CANDIMULYO – Pagi di Desa Candimulyo, Kecamatan Kertek, Kabupaten Wonosobo, tidak hanya dihiasi kabut tipis pegunungan, tetapi juga gemericik suara merdu yang memukau. Hari Jumat (17/10/2025) menjadi saksi betapa luhurnya budaya Jawa, yang kini diemban oleh pundak-pundak mungil siswa Taman Kanak-Kanak (TK) Gugus 2 Kertek.
Mereka berkumpul dalam ajang Lomba Tembang Jawa, sebuah inisiatif yang luar biasa untuk memastikan *cengkok* (gaya vokal Jawa) dan maknanya tidak hilang ditelan zaman.

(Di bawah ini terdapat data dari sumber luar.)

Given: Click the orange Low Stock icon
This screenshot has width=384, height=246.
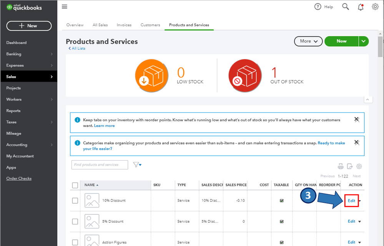Looking at the screenshot, I should click(x=151, y=75).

Aula balai desa dipenuhi anak-anak yang mengenakan busana Jawa tradisional—kebaya lurik, beskap kecil, dan blangkon yang sedikit miring—menampilkan pemandangan yang tak hanya menggemaskan, tetapi juga mengharukan.

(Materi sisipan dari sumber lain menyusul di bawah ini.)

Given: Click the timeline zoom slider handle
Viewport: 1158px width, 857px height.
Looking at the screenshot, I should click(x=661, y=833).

Melodi Masa Depan di Tengah Keriuhan
Bukan hanya sekadar kompetisi, acara ini terasa seperti festival pelestarian budaya. Meskipun beberapa peserta sempat salah lirik atau terpaku di tempat karena gugup, semangat mereka membawakan lagu-lagu klasik seperti "Gundhul-Gundhul Pacul" atau "Lir Ilir" dengan penghayatan yang polos, sukses mengundang decak kagum sekaligus senyum lebar dari para orang tua dan dewan juri.
Salah satu momen paling menarik adalah ketika seorang anak laki-laki dengan percaya diri menyanyikan tembang dengan nada yang sangat pas, namun lupa membersihkan ingus di hidungnya—sebuah detail manusiawi yang justru membuat suasana semakin hangat dan jauh dari kesan kaku formalitas.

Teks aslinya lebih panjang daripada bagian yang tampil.